Family Trees

   When I was little, I can remember believing that anything you saw in print was true and accurate. I don't know where I got the idea - probably nowhere, just a trusting little kid's reaction to the bright new world around him.
   As I grew older, my beliefs changed. I became sure that newspapers and other "instant news" sources were usually more wrong than right. Still, I held on to a general belief that books and magazines - you know, publications in which the contents had been really researched - were likely more accurate than otherwise. Now that I am old... well, it's tough to put complete faith in any form of written or oral communication.
   That brings me to the Internet. If you own a television, you've probably seen the ad (I don't remember the product it was advertising) where the woman tells the man that she "saw it on the internet," and that "they can't say anything on the internet that isn't true." The man asks her where she heard that, and she answers, "On the internet." She then walks off with her new boyfriend, who she met on the internet and who is (clearly not!) a French model.
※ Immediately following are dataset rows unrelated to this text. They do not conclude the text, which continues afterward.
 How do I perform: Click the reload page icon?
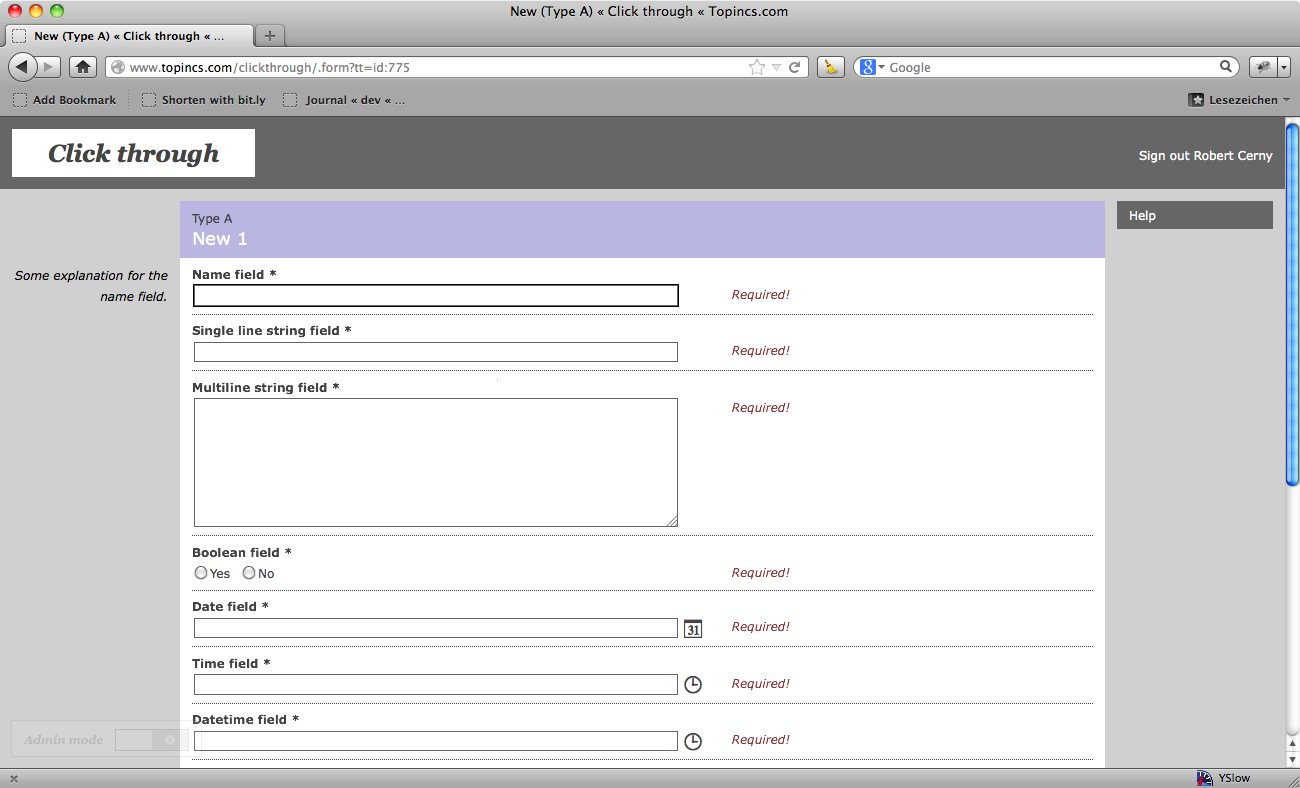coord(795,67)
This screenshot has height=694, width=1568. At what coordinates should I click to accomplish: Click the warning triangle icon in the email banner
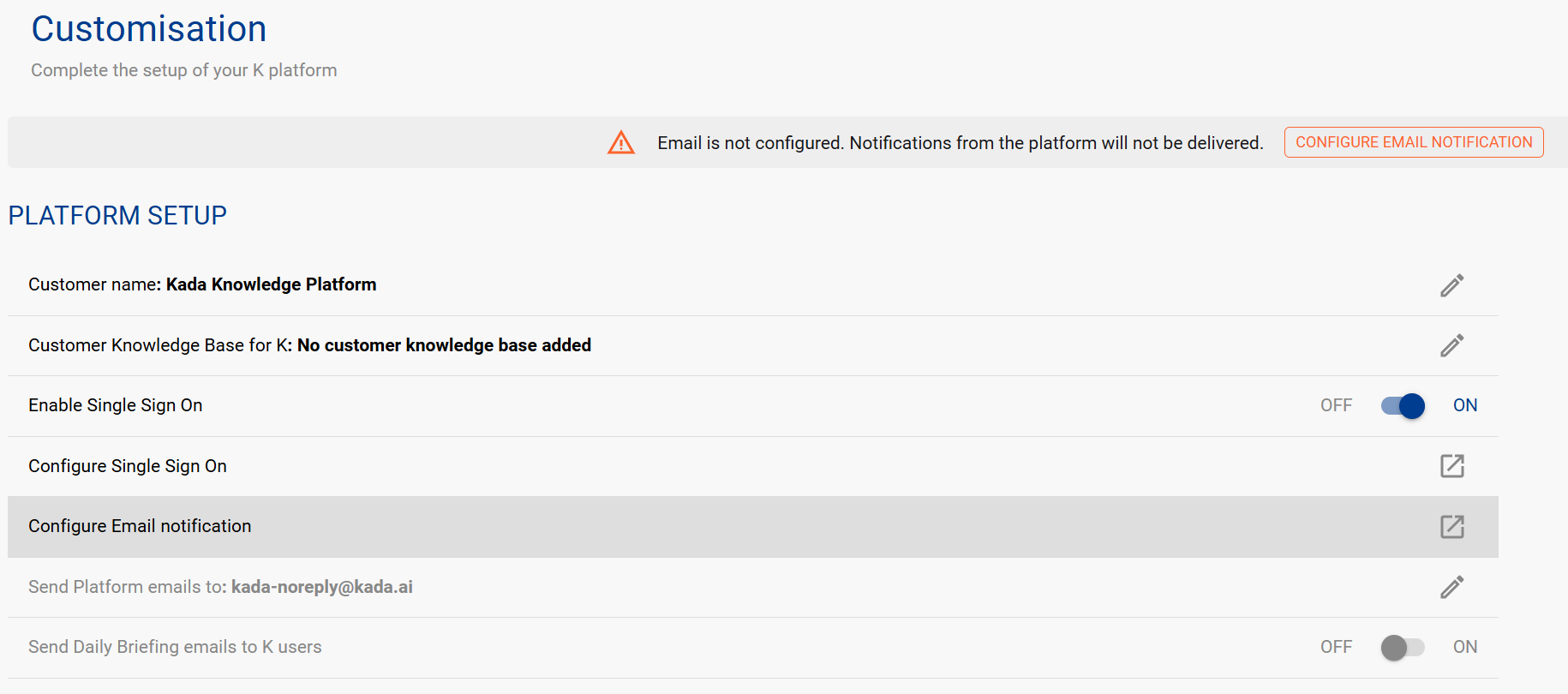click(x=620, y=143)
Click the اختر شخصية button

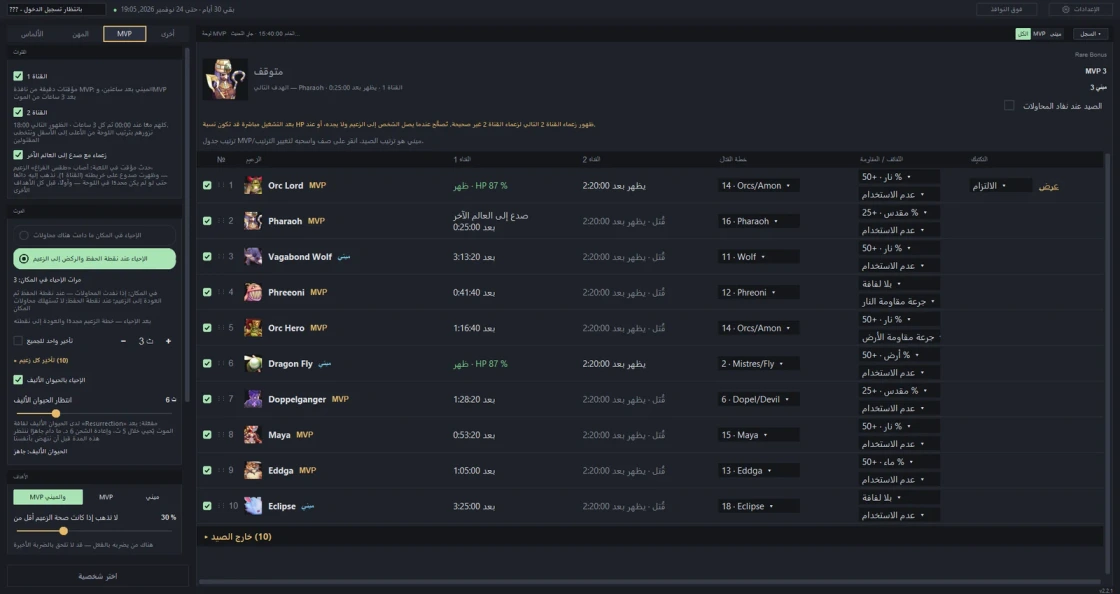tap(98, 576)
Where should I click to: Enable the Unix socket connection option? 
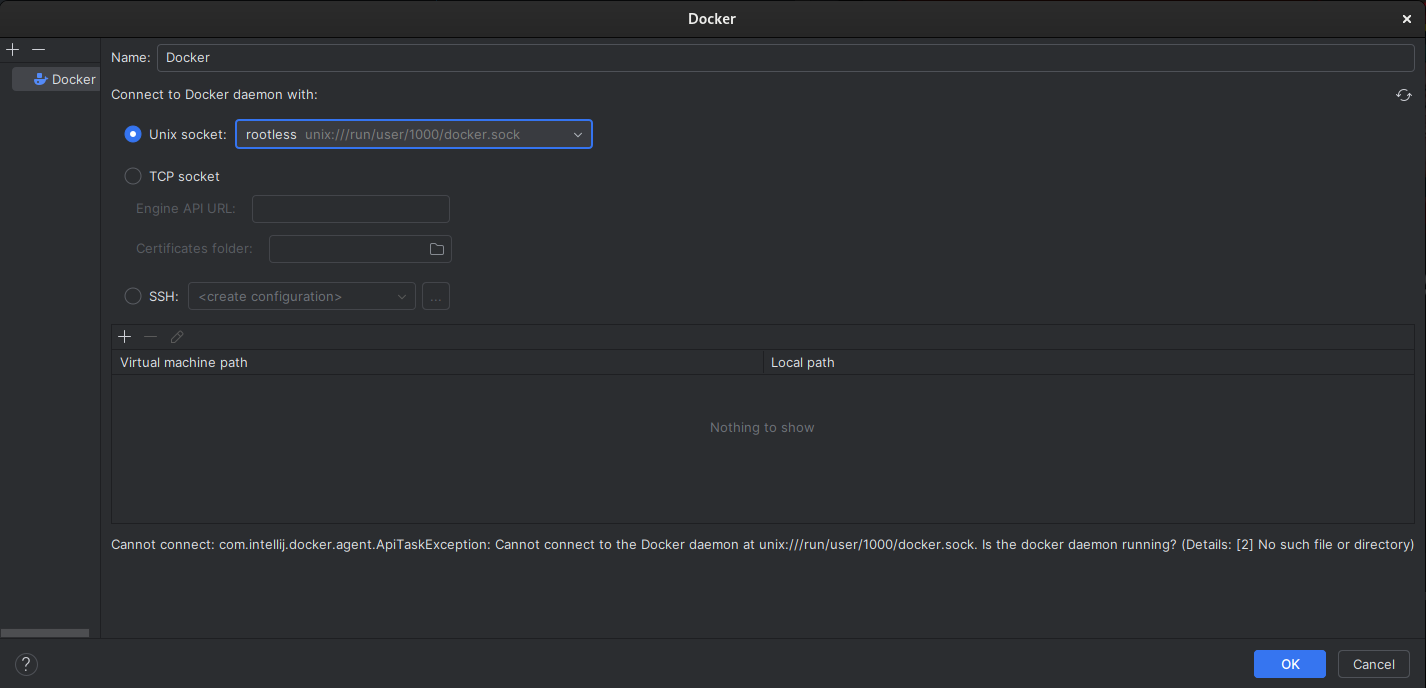(133, 133)
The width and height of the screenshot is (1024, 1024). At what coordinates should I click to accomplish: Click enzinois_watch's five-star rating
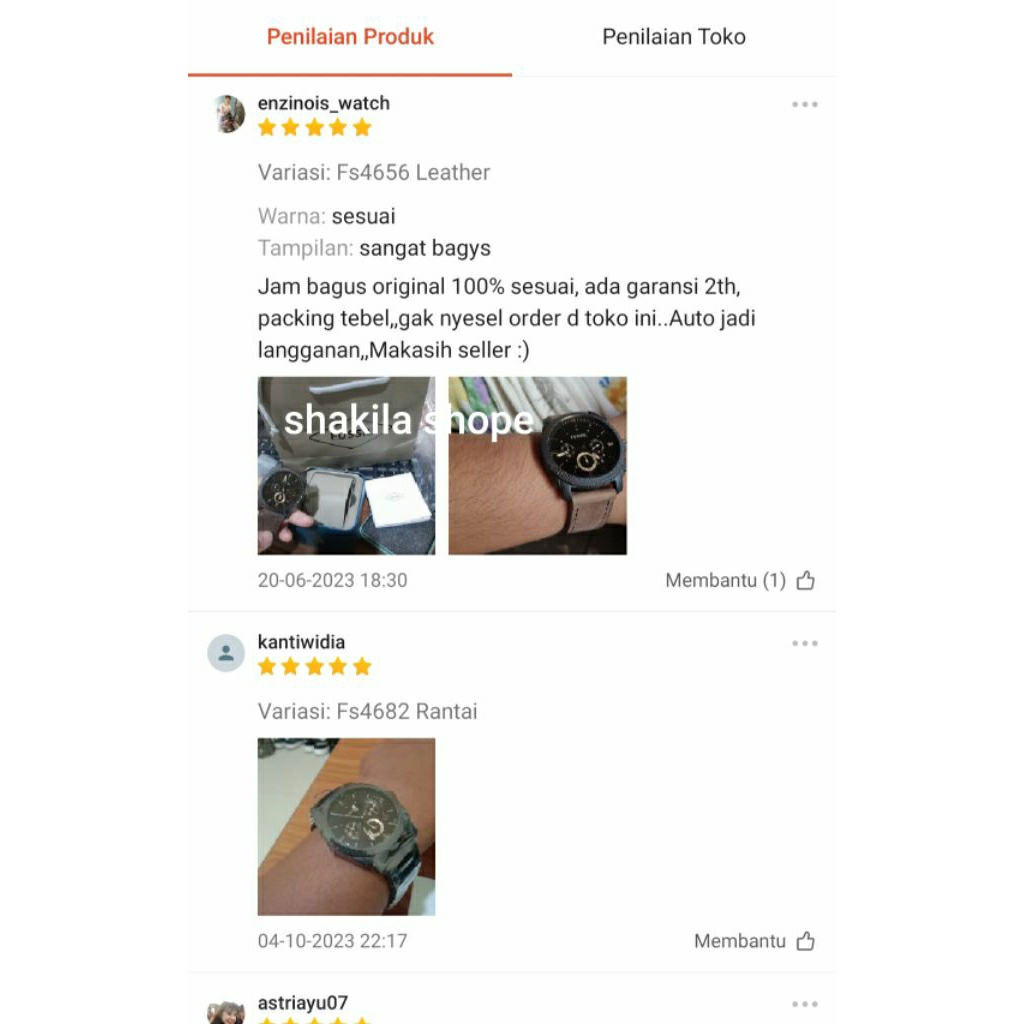click(315, 127)
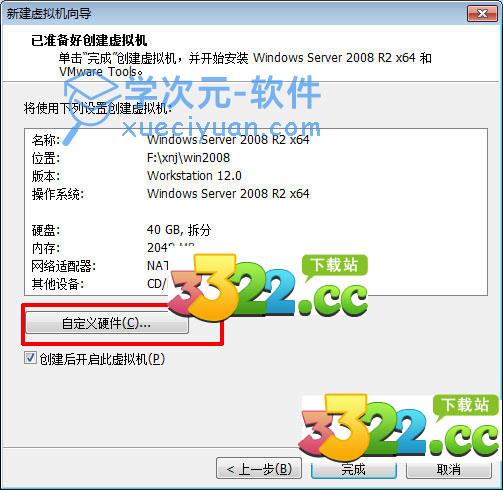Viewport: 503px width, 490px height.
Task: Click the 创建后开启此虚拟机(P) label text
Action: [x=102, y=359]
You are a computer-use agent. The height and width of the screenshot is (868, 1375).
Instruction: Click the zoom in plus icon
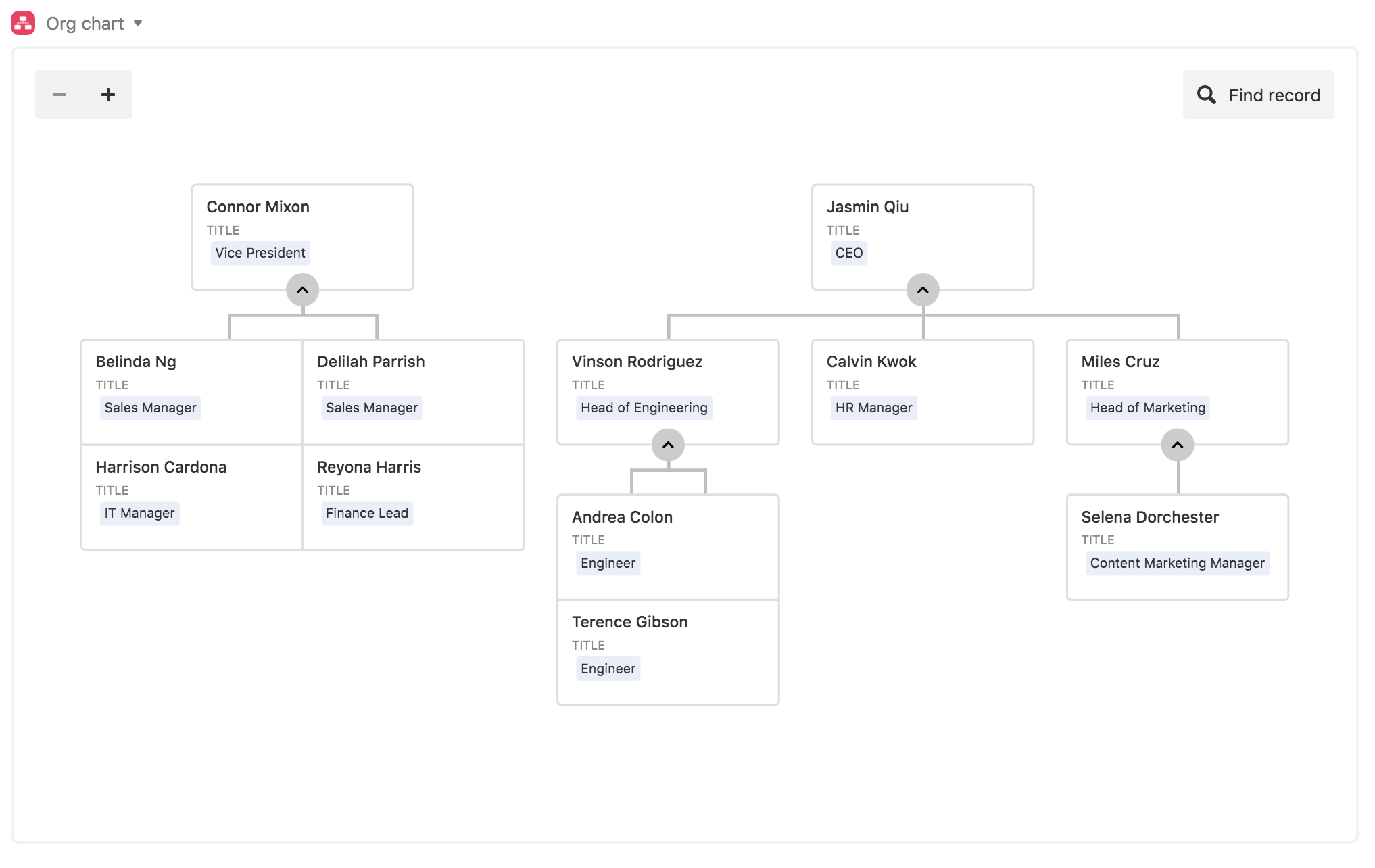107,94
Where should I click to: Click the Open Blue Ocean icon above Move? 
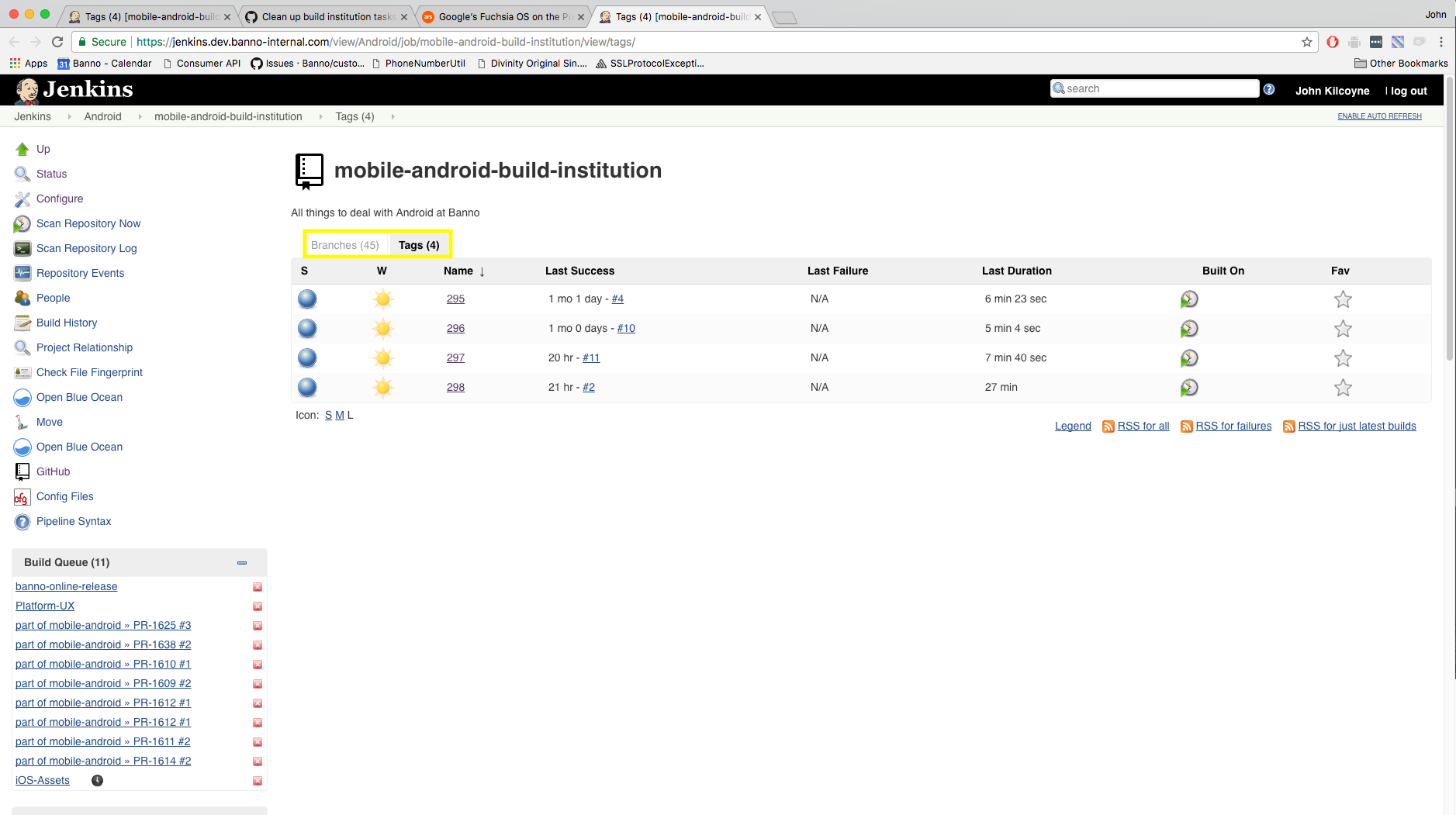pos(22,398)
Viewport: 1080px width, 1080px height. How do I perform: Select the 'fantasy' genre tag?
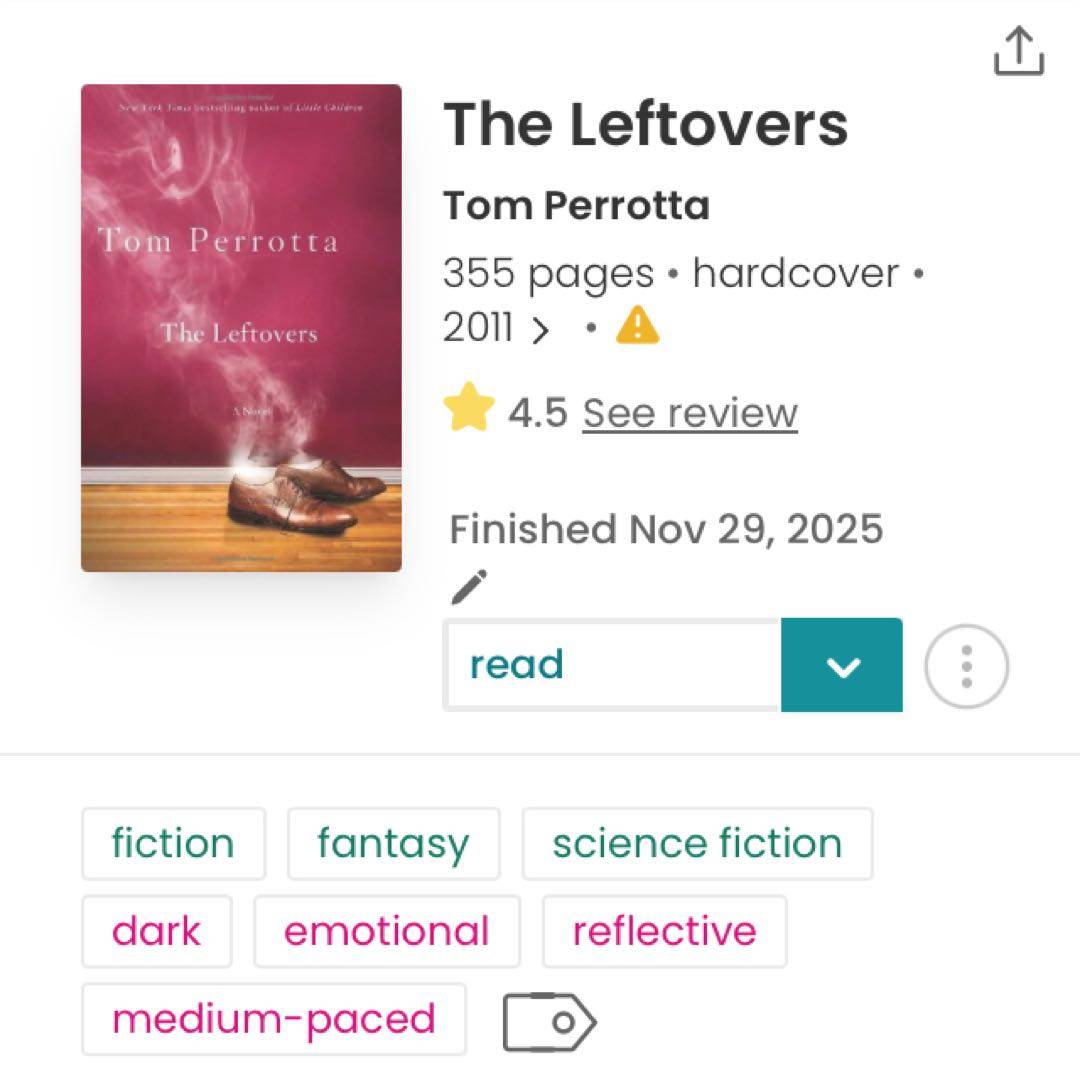coord(393,843)
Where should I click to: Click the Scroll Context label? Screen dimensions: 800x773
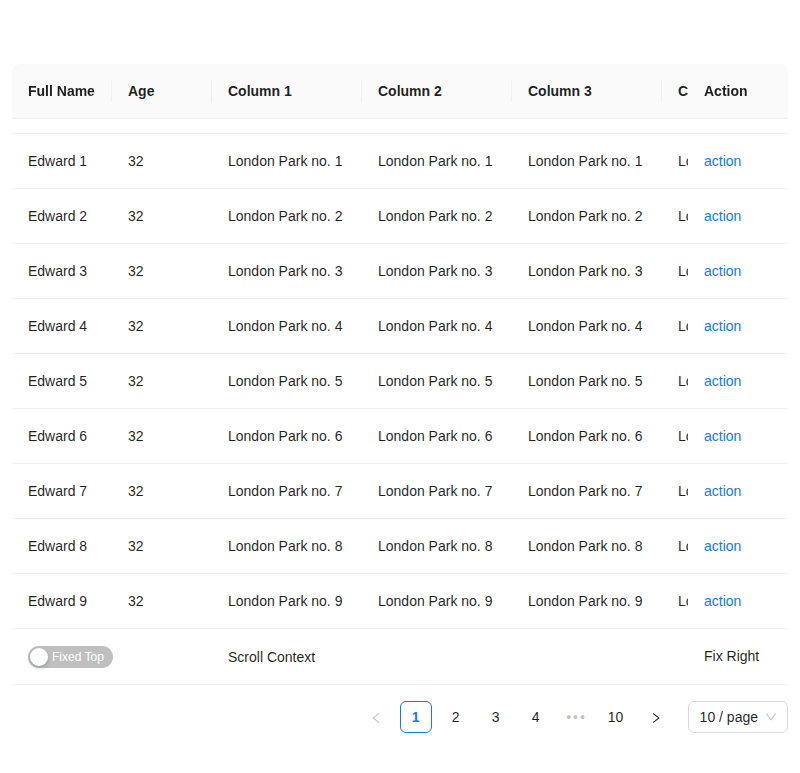tap(271, 657)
   That seems laughable - I'm sure it's the irony that the ad producers were aiming for - and yet it seems that many people currently "doing genealogy" are treating internet information like the naive woman with her "French model" boyfriend. Perhaps the greatest repudiation of the statement "they can't say anything on the internet that isn't true" is the ubiquitous "family tree."
   Today on the internet, you can find Ancestry trees, Wiki trees, and another dozen or so associated with some of the many, many genealogy websites that have sprung up on the World Wide Web. This isn't strictly an internet phenomenon; it grew out of the Mormon practice of gathering information on deceased relatives, so that they can be baptized posthumously. Over the years, church members gathered so much family information that the Mormons began making it available not just for their rites, but to anyone who was interested in genealogy. Before the days of everyone having their own computers, the information was available on microfilm, and sometimes in a printed format. With the increasing availability and popularity of computers, each Mormon family history library was equipped with computers for both data retrieval and data entry.


   Any of us who have been "doing genealogy" for more than about 20 years have used the Mormon ancestral files, and we often found good information in them. But they had a serious problem from the start: the additions to the system were not monitored or edited in any way. Consequently, a database developed that had absolutely no reliability. You might enter the most complete, best documented genealogy ever prepared; I might enter the worst. The database treated them just the same. While it was sometimes possible to check the original submittal, it was a difficult process, and I suspect it was seen by few people who were not advanced genealogists. The upshot was that, while some of the resulting family trees were good, you couldn't know how good - or how bad - without considerable research to try to verify the information. That's how research is done, of course; unfortunately, most genealogy is not "done" by trained researchers, so most of the Mormon family trees were used just as they were entered into the system.


   Poor family trees were always a problem, but they became a much bigger one as genealogy developed into one of the most popular computer pastimes. Instead of one suspect ancestral file on the Mormon computers, there were suddenly thousands of suspect ones on a variety of websites. Some are probably "good," but there is no way to know which are the good ones. Like the Mormon ancestral file, most trees are not evaluated or edited. Most do not cite the sources of their information; probably well over 90 percent of the "sources" cited with family trees are Federal censuses, Find-a-grave records, and other family trees. Censuses put people at a certain place at a certain time; there are more errors in them than you might think (ages, birthplaces, spelling of names, middle initials), but are generally reliable. Find-a-grave reports are good for death dates, and sometimes for birthdates, and some of the reports include photos of gravestones, family portraits, and even transcripts of obituaries. Another on-line family tree that does not include references is worthless for supporting or verifying your own data. You may preface your citation with a phrase such as Ancestry.com uses: "This source provides evidence...," but it doesn't.


   By all means, use on-line family trees to find clues - I still do, although the number of errors I've found in just the 50 or so families I've researched the most is pretty discouraging. Just remember that the information included is probably just as likely to be wrong as it is to be right. If you're serious about your genealogy, then find real sources.